İstanbul ve Moğol ilişkisi her ne kadar alakasız görünsede bu coğrafyanın cezbediciliği, diğer devletlerle olan siyasi ilişkileri şehrin simasına nasıl yansıdığını görmekteyiz. Bu örneklerden biri de Panaia Muhliotissa halk arasındaki adıyla "Moğollar'ın Meryemi Kilisesi" kilisenin bir diğer bilinen adı da Kanlı Kilise'dir.
 Kilise'nin tarihi 10. yy kadar uzandığı ancak bazı mimari verilere göre 11. yy olduğu ileri sürülmektedir. Basit planlı,  merkezi çevreleyen yarım kubbeleri ile gonca yaprağını andıran bir görüntüsü vardır. Daha sonra çeşitli restorasyonlarla yeni eklentiler yapılmış ve narteks kısmı sonradan eklenmiştir. 

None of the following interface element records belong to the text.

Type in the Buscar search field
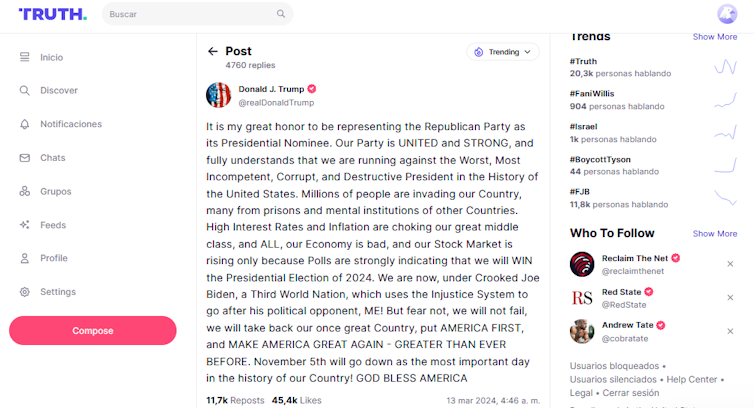This screenshot has height=408, width=754. [190, 15]
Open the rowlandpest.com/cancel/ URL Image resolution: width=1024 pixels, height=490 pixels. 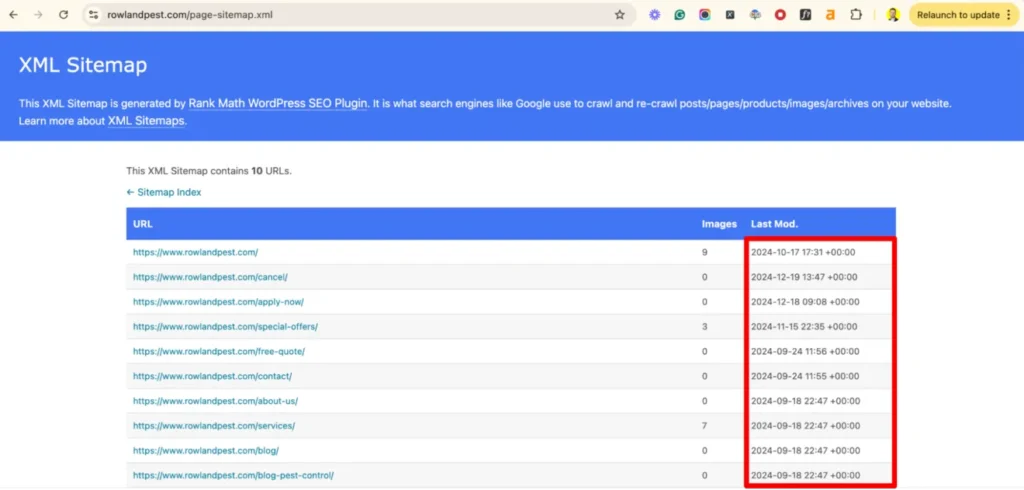(x=209, y=277)
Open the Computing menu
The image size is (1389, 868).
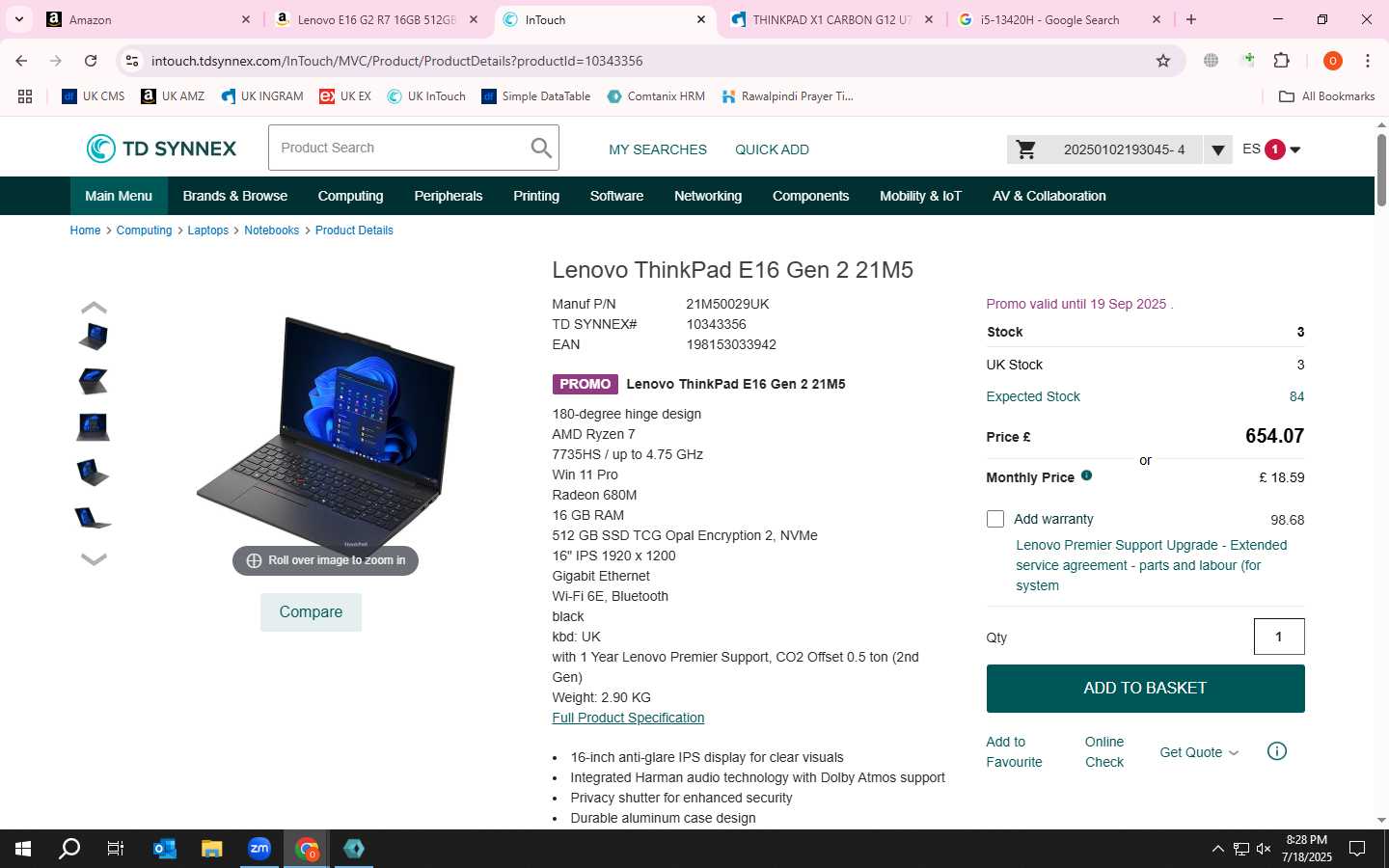tap(350, 196)
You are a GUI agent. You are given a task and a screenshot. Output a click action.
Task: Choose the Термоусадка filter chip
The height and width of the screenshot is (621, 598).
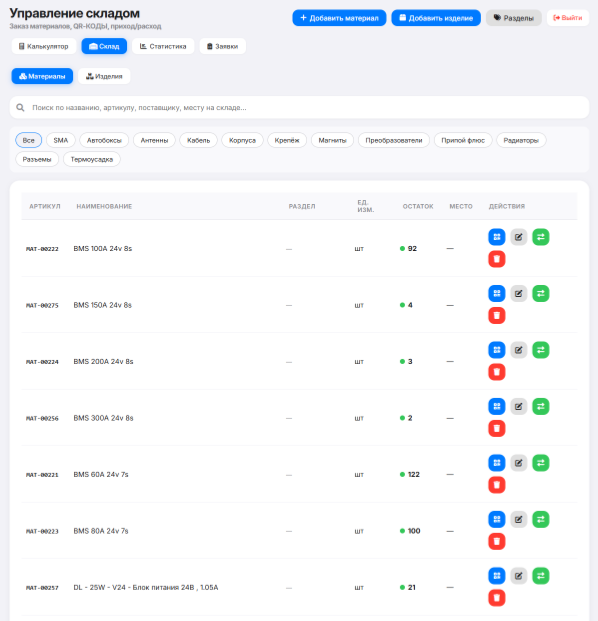92,159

 Kilise'ye adını veren olay ise siyasi mücadelenin kurbanı olmuş Bizans kralı VII. Mihael'in kızı Maria Palailegina'dır. Bizans yine bir entrikasıyla gündemdedir. Moğollar'ın Anadolu'yu kasıp kavurması, Anadolu'da Türk siyasi dengelerinin bozulması Türk baskısı altında bulunan Bizans'ın işine gelir. Durumdan daha çok yararlanmak için Moğollar ile ittifak kurmak ister ve kızı Maria'yı Hülagü Han ile evlendirir. Ancak prenses İran'a, Hülagü Han'a ulaşamadan Han'ın ölüm haberi gelir yolda. (1265) Halagü Han'ın ölümüyle üvey oğlu olan Abaka Han ile evlenmek zorunda kalır. Budist olan Abaka Han eşinin etkisiyle de Hristiyanlara hoşgörülü davranır. 20 yıl sonra Abaka Han'ın ölmesi üzerine unutamadığı doğduğu topraklara geri dönmek isteyen Maria, Moğolları'ın izniyle İstanbul'a yüklü bir mirasla geri döner. Harabe halinde olan bu kilisenin görüntüsüne dayanamaz ve onartır ve yakınlarına yapılan Kadın Manastırı'nda gözünü yumar. Moğollar'ın Meryeni olarak adını ölümsüzleştirir.
Fatih'in Fermanı
 Moğallar'ın Meryemi Kilisesi diğer Bizans kiliselerinden farkı ise günümüze kadar kalmış ibadetin devam ettiği en eski kilise olmasıdır. Kilise'nin Fetih'den sonra camiye çevrilmemesi ise çok ilginçtir. Mimar Atik Sinan'ın annesinin çok sevdiği bu kiliseyi korumak ister. Fatih Sultan Mehmed'e isteğini iletir ve Fatih'in Fermanı ile kilise camiye çevrilmez. "Atik" isminin azad edilmiş köle olması mimarın devşirme olduğu anlaşılır. Fatih Camii'nin ilk mimarı da olan mimar, Fatih'in Ayasofya'dan daha büyük kubbeli, büyük bir cami hayalini gerçekleştiremez. Mazaret olarak da depremleri öne sürer. Bu duruma sinirlenen Fatih ise Atik'in ellerini keser ve olay kadıya taşınır kadı Atik'i haklı bulunca kıssas hükmünü verir. Ancak Atik ile belli bir ücret karşılığında anlaşılır. Daha sonra olan depremde yapının hasar görmesi ise Atik Sinan'ın haklılığını gösterir. 
 Fatih ilçesinin Fener semtinde Firketeci Sokağı'nda bulunan bu tarihi Ortodoks kilisesi görülmeye değerdir. Özellikle içindeki mozaikler ilgi çekicidir.